Skip to content

Latest commit

 

History

History
 
 

README.md

Industry Samples

Regulated and domain-critical AI applications require evaluation criteria that go far beyond generic quality checks. A healthcare chatbot must be medically accurate. A trading assistant must comply with fiduciary obligations. A government service must be accessible and equitable.
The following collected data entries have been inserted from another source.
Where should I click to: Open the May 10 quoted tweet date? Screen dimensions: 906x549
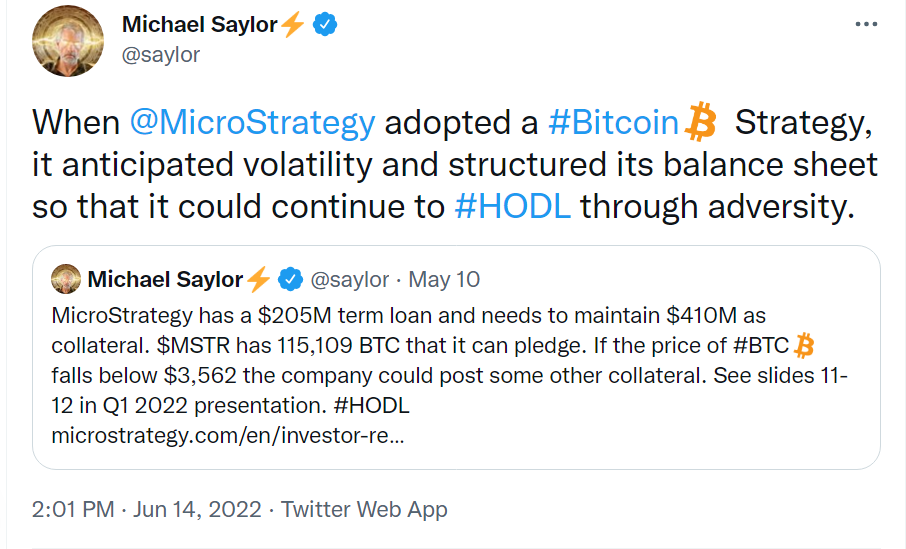pos(444,280)
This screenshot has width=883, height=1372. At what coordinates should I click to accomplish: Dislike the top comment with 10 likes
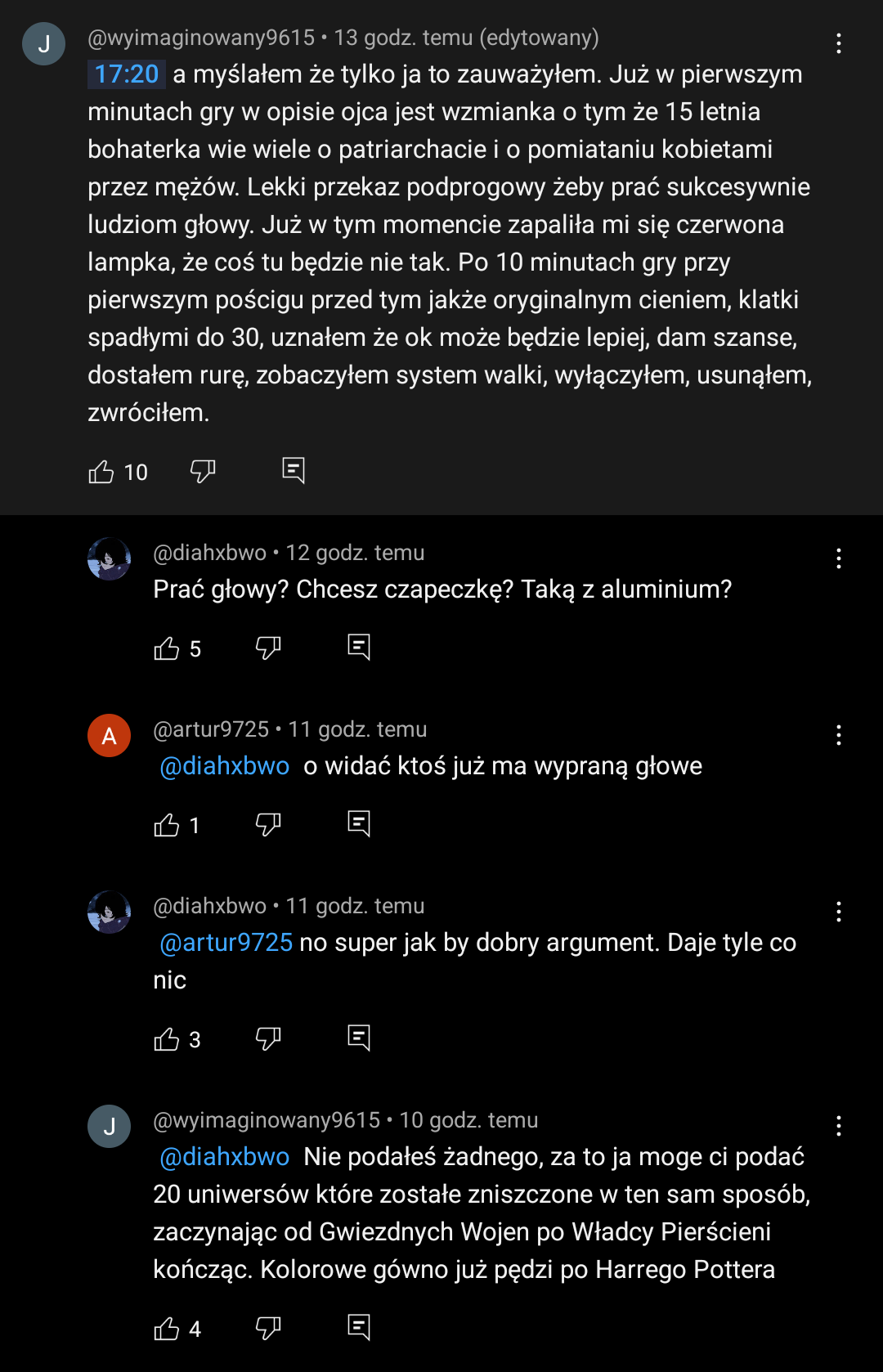pyautogui.click(x=203, y=471)
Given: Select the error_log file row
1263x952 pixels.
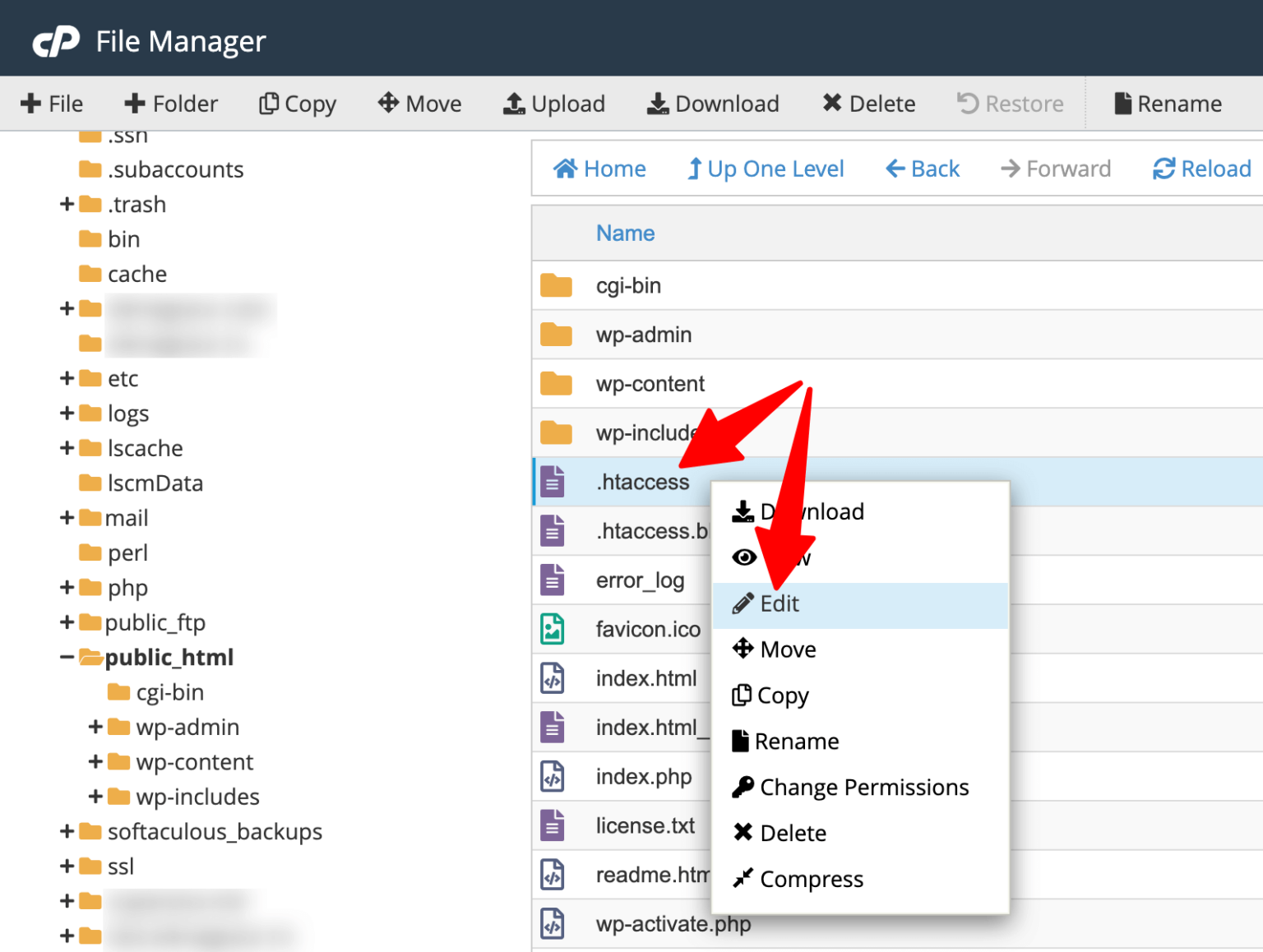Looking at the screenshot, I should [640, 580].
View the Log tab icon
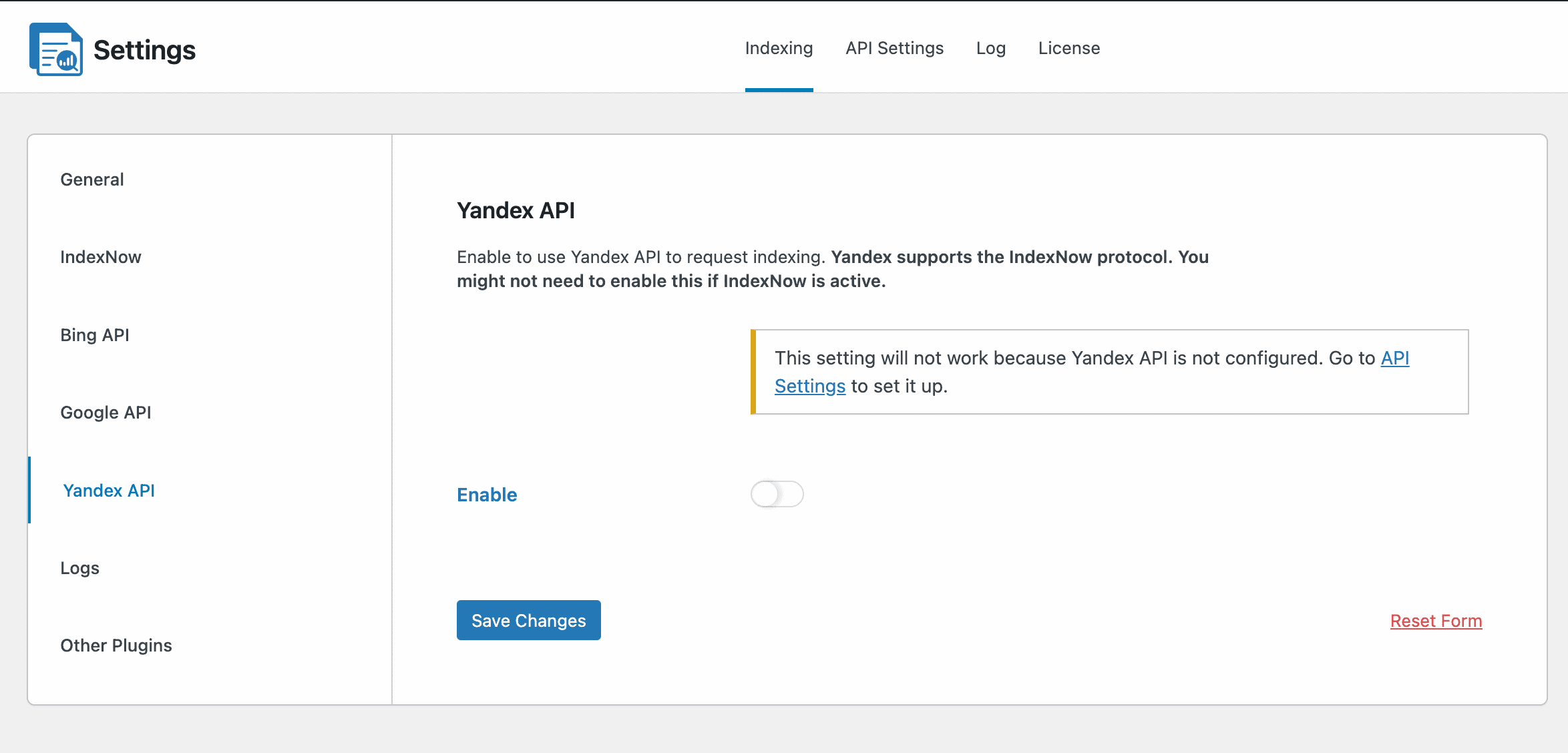Image resolution: width=1568 pixels, height=753 pixels. 990,47
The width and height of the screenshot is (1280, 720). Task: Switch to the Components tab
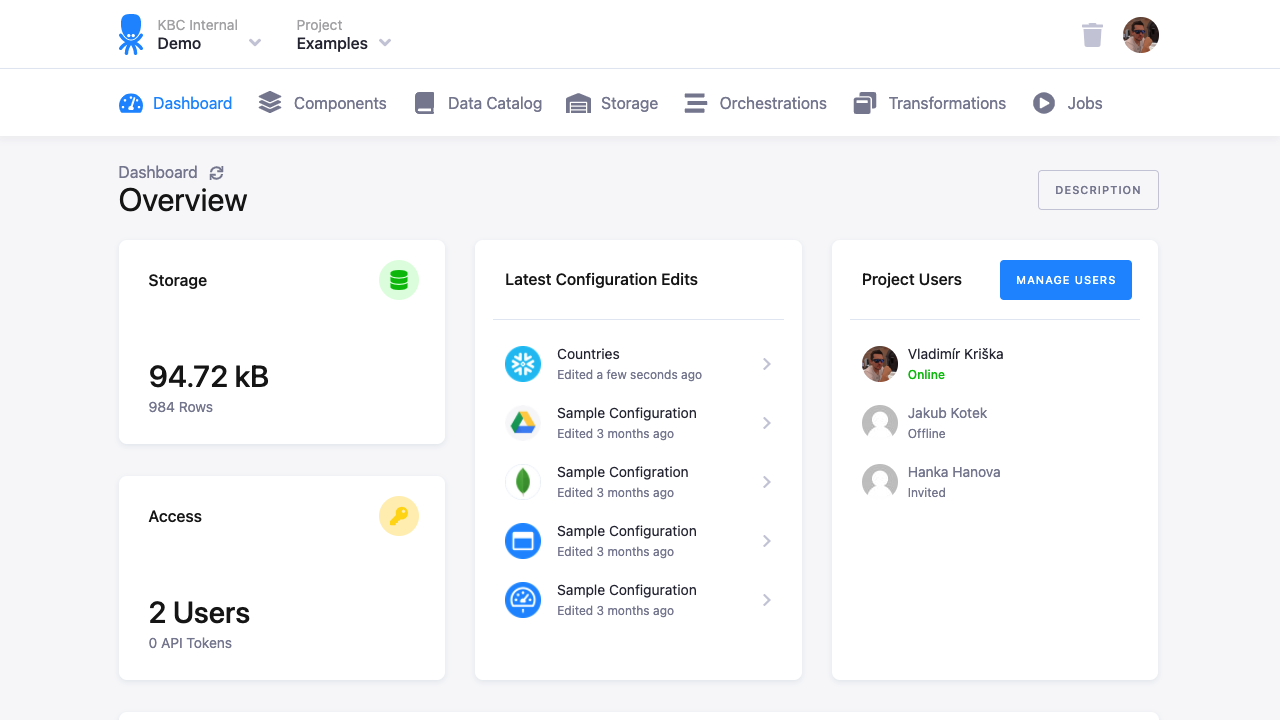(323, 103)
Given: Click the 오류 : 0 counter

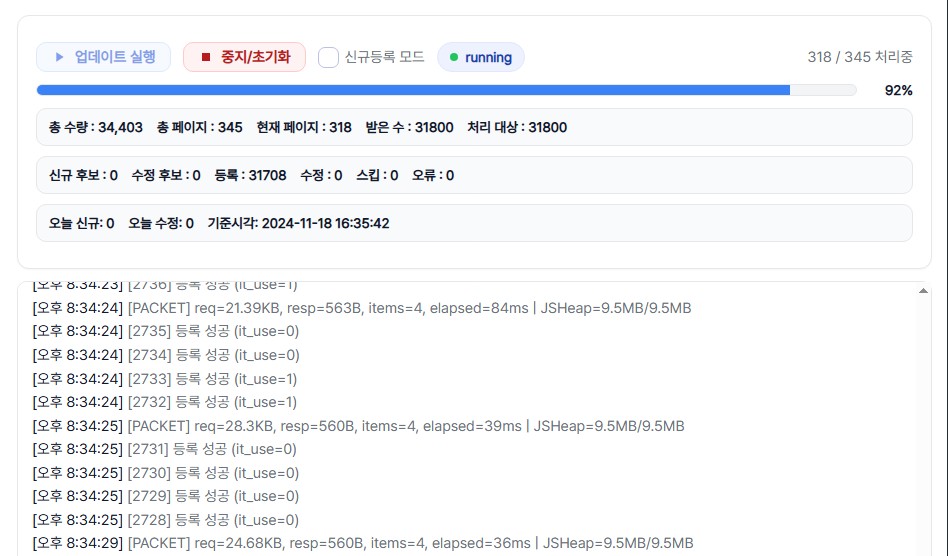Looking at the screenshot, I should click(433, 175).
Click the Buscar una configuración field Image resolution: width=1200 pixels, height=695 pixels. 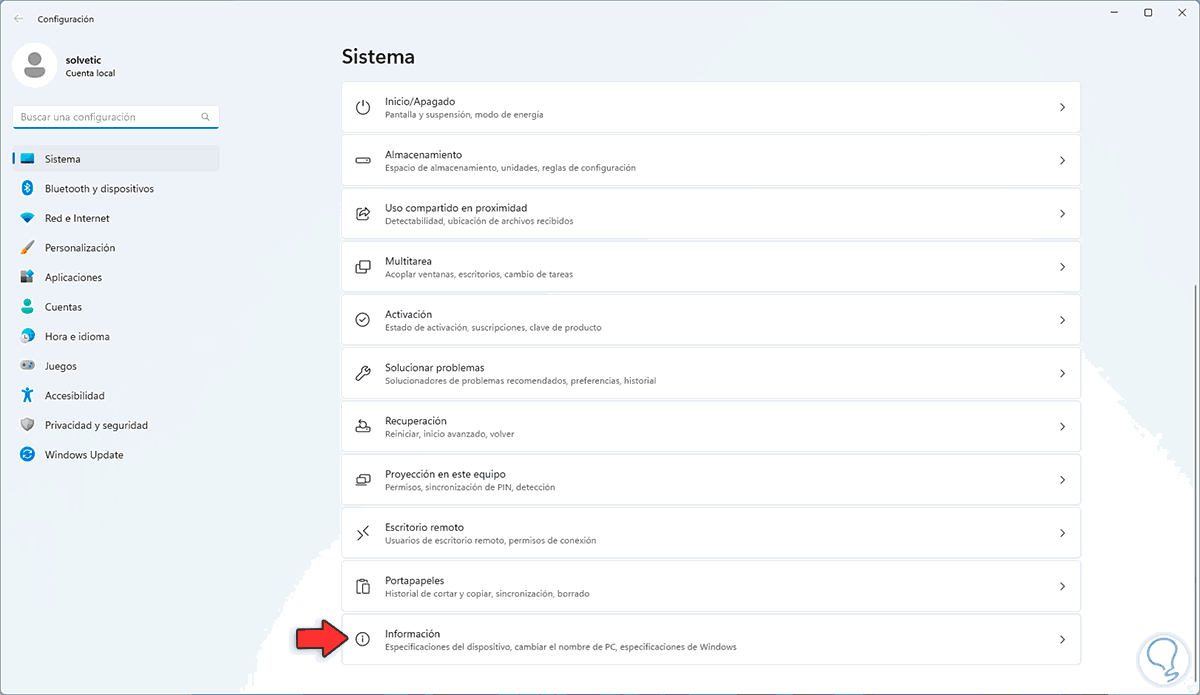105,117
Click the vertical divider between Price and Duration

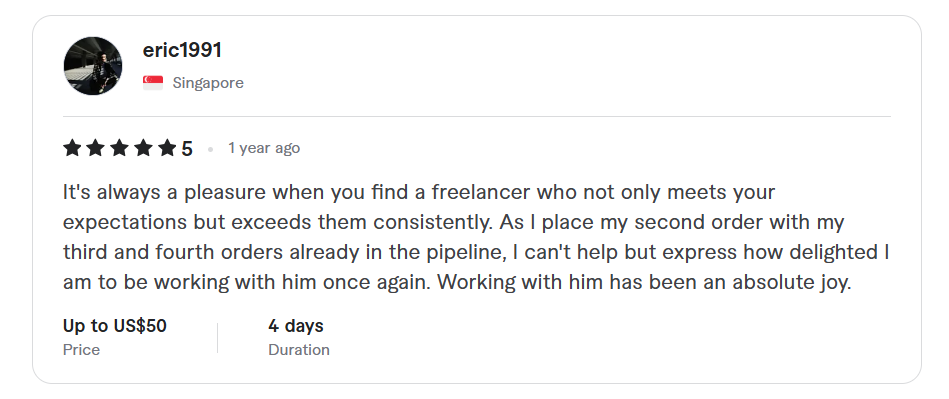[217, 338]
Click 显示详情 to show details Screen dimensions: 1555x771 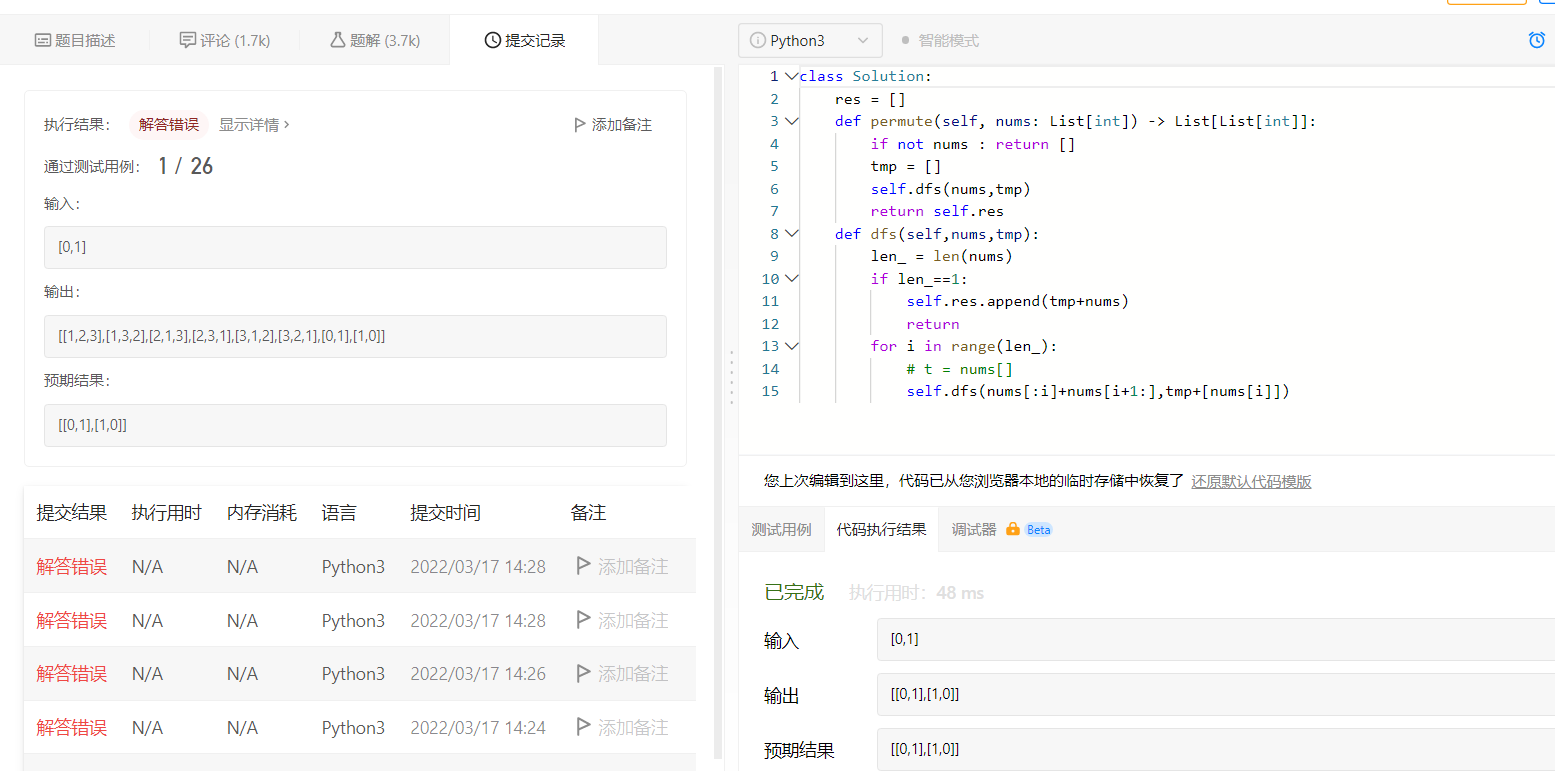254,125
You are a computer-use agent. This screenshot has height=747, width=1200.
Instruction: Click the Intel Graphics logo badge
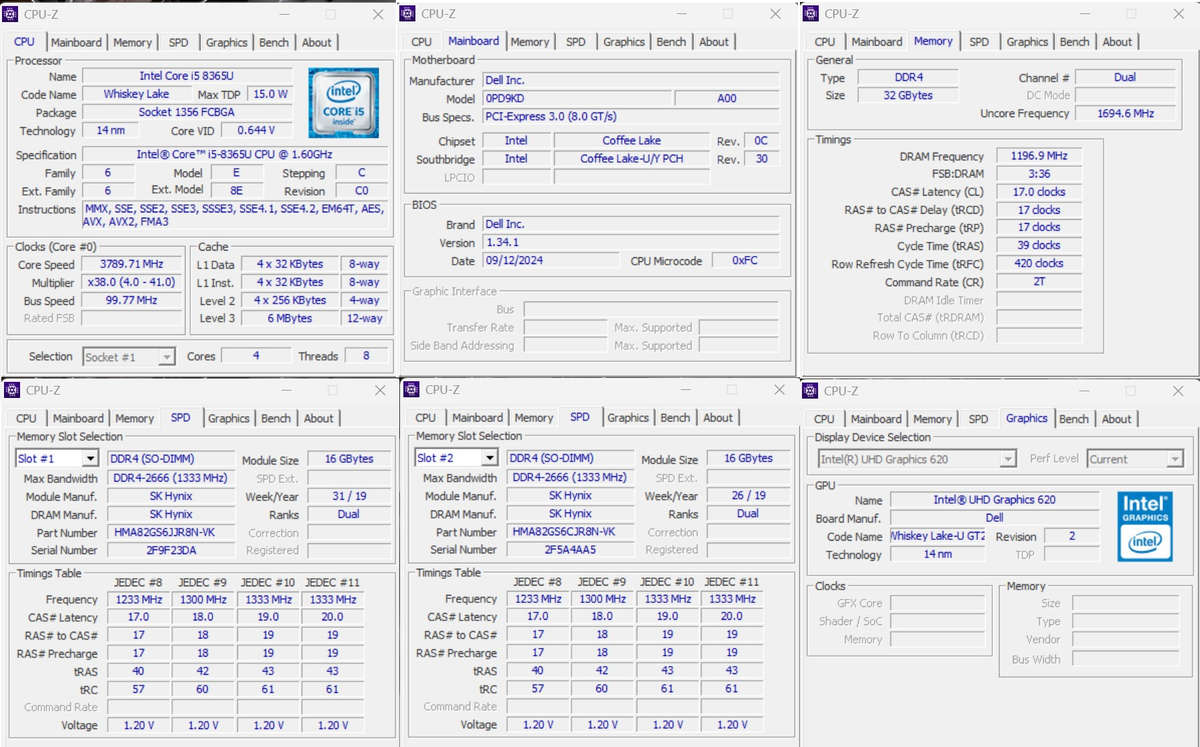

These samples demonstrate how to build industry-specific evaluation pipelines using judges tailored to the compliance, safety, and accuracy requirements of each vertical.

Prerequisites

pip install layerlens --index-url https://sdk.layerlens.ai/package
export LAYERLENS_STRATIX_API_KEY=your-api-key

Industry samples reference domain-specific test data located in samples/data/industry/.

Quick Start

Start with financial_fraud.py for a representative example of domain-specific evaluation:

python financial_fraud.py

Expected output: risk scores, AML pattern detection results, and compliance verdicts for each evaluated transaction trace.

Samples

Financial Services

File Scenario Description
financial_fraud.py Fraud analysts validating detection models Risk scoring accuracy and anti-money-laundering pattern detection against labeled transaction data.
financial_trading.py Compliance officers auditing trading assistants SOX suitability checks, fiduciary duty evaluation, and regulatory compliance for AI-assisted trading recommendations.

Healthcare

File Scenario Description
healthcare_clinical.py Clinical informatics teams deploying decision support Medical accuracy, drug interaction detection, and guideline adherence for clinical AI outputs.

Insurance

File Scenario Description
insurance_claims.py Claims adjusters validating AI-assisted processing Coverage determination accuracy and settlement fairness evaluation for automated claims workflows.
insurance_underwriting.py Underwriting teams auditing risk models Risk assessment accuracy and fair lending compliance for AI-driven underwriting decisions.

Legal

File Scenario Description
legal_contracts.py Legal teams reviewing AI-assisted contract analysis Clause detection accuracy, risk flag identification, and obligation extraction for contract review tools.
legal_research.py Attorneys validating research assistants Citation accuracy, jurisdictional correctness, and precedent relevance for legal research AI.

Government

File Scenario Description
government_citizen.py Public sector teams deploying citizen-facing AI Regulatory accuracy, accessibility compliance, equity assessment, and plain-language evaluation for government services.

Retail

File Scenario Description
retail_recommender.py Product teams auditing recommendation engines Recommendation relevance, safety filtering, and bias detection for AI-powered product suggestions.
retail_support.py Customer experience teams evaluating support bots Response accuracy, tone appropriateness, and resolution quality for AI customer service agents.

Expected Behavior

Each sample loads domain-specific test data, creates traces representing AI interactions in that vertical, and evaluates them with industry-appropriate judges. Results include per-criterion scores and compliance verdicts relevant to the regulatory framework of each domain.